Against a backdrop of saucy saxophone and a primal beat, "Harlem Nocturne" takes the concept of pole dancing to a whole new and far more aesthetically creative level. With upside down splits, kittenish poses and minxy melodrama, it's more steamy than salacious, but lusty, nevertheless. Though billed as family-friendly, this piece skirts the edges of burlesque theater, so parents take note: It'll likely render the average hormone-cocktail shaken and stirred.

Risqué or not, theater it is, for I half expected Joel Grey to shimmy by sprinkling shiny pfennigs on the ground and grinning maniacally at the crowd through his monocle. Each member of Nimble Arts brings a great deal of theatrical prowess into the work, in fact, and it comes through in every number.

Circus performers must display a hefty roster of traditional expertise, including dancing and acting, and while this company boasts one impressive collective resume, many of them learned on the job, as it were. The founders, in fact, discovered circus arts in the most unlikely of settings: a family resort vacation.

Serenity and Elsie grew up on a farm in Massachusetts, with no formal dance, athletic or theatrical training whatsoever, and it was during a seaside holiday that they stumbled upon what became a lifetime occupation.

"When we were 16, our mother had a medical conference at a Club Med and they had a trapeze over a safety net in an outdoor gym camp," Serenity recalled. "We thought it was fun, but didn't think much of it as a career — we were both were high academic achievers with scholarships to go to Amherst College. During the summer, we needed jobs and my sister heard of a teacher-apprentice program at a circus arts school, so we signed up."

"Afterwards," she continued, "I went back to college, but my sister stayed and when I was offered a full-time job with Ringling Brothers, I didn't know what to do. Amherst said they'd hold my scholarship for a year, but eventually the director of Cirque de Soleil was looking for twin trapezists and offered us a four-year contract so, needless to say, I did not go back to school."

Work and life eventually took the sisters out to San Francisco, where they joined the Pickle Family Circus, a wonderfully authentic, high-caliber organization that, like Nimble Arts, has no animals, but only spectacular feats of human daring, flexibility and grace.

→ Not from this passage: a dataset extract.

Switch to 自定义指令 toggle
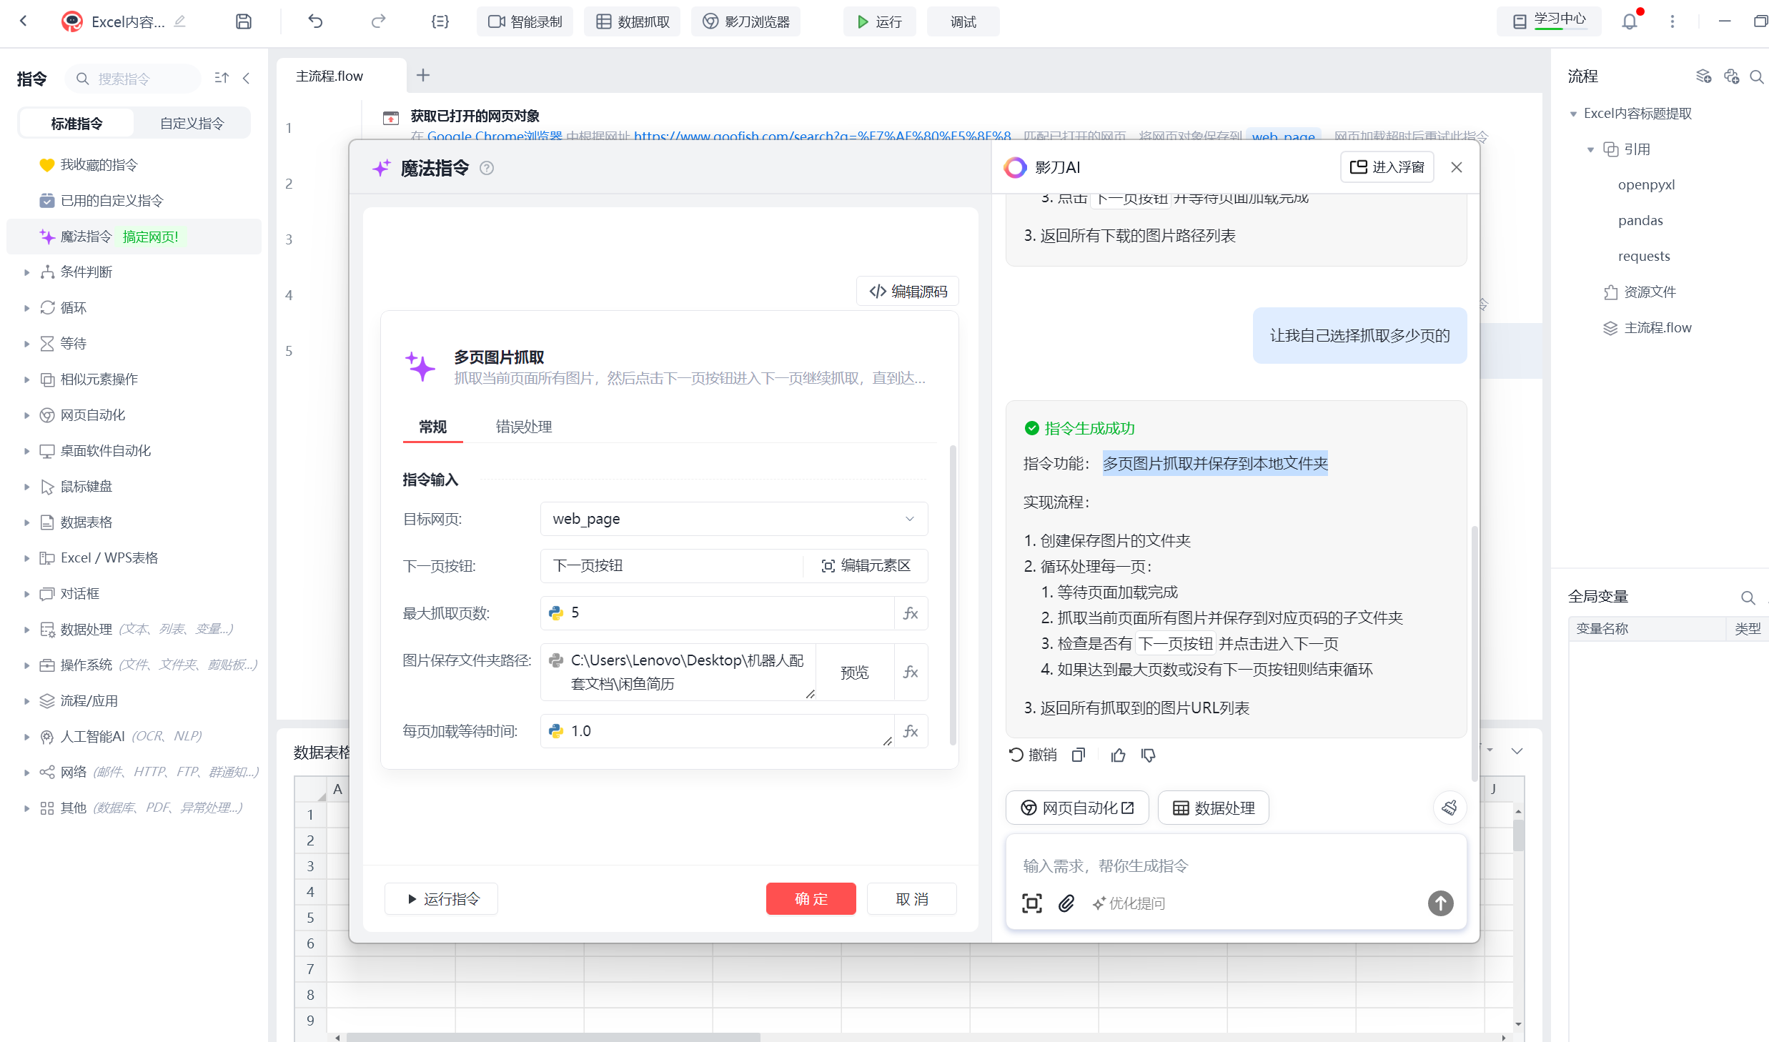 (192, 124)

Eventually helping establish the San Francisco Circus Center — which includes Clown Conservatory, Mongolian Contortion and Flying Trapeze classes — Serenity also met her husband, Bill Forchion, there.

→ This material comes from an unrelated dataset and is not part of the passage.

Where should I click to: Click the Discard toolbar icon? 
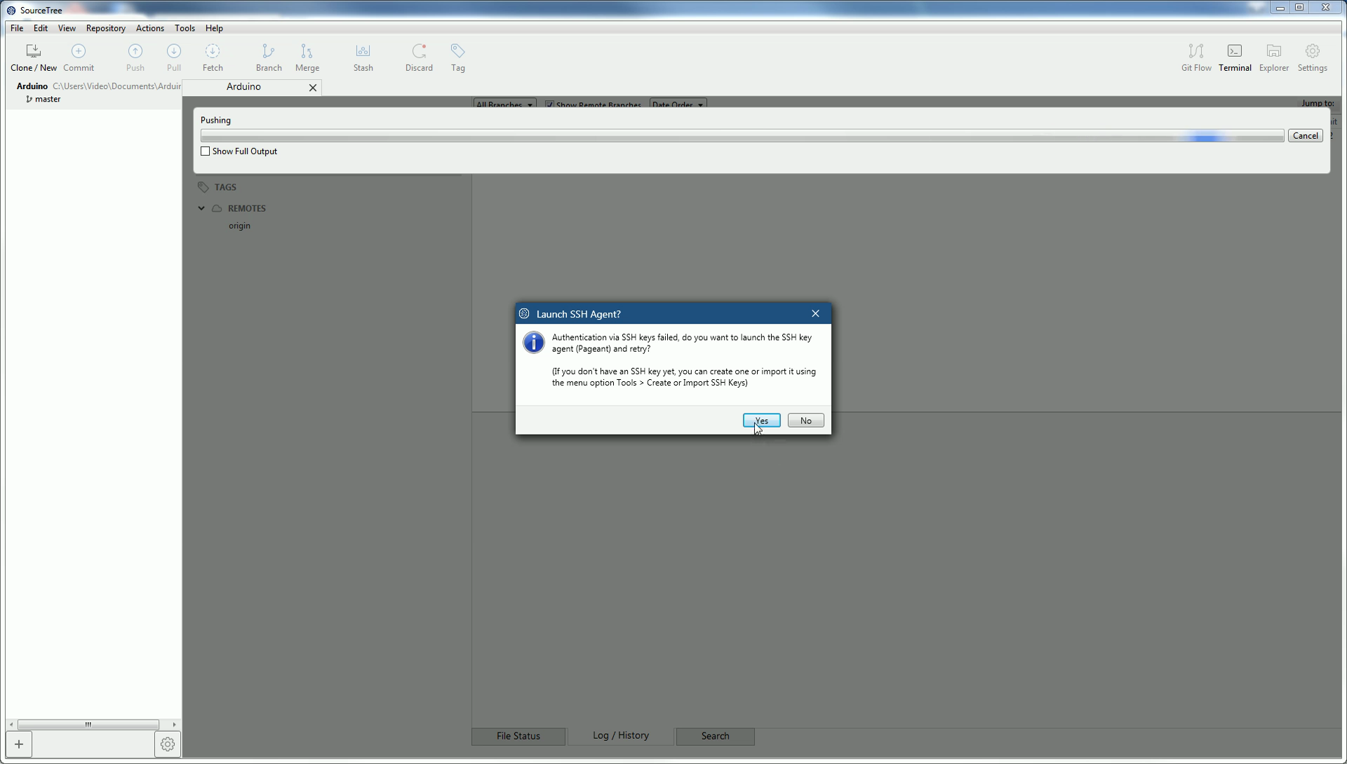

Forchion came to the circus arts after studying to be a song-and-dance man at the American Musical Dramatic Academy in New York City. Now Nimble Arts is spreading the circus gospel around the globe through everything from performances for the Sheik of Dubai to competing in the China Wuqiao International Circus Festival to conducting safety trainings for Cirque de Soleil.

One of my favorite moments in "The Love Show" is at the end of "Harlem Nocturnes," when, after a stream of spellbinding configurations, the trio alights back down to the floor, gazing at the crowd and triumphantly clasping hands. Slowly, they turn their backs to us, flexing their brawny biceps and sinewy musculature, revealing that, under all that lace and satin, these women truly are pure might.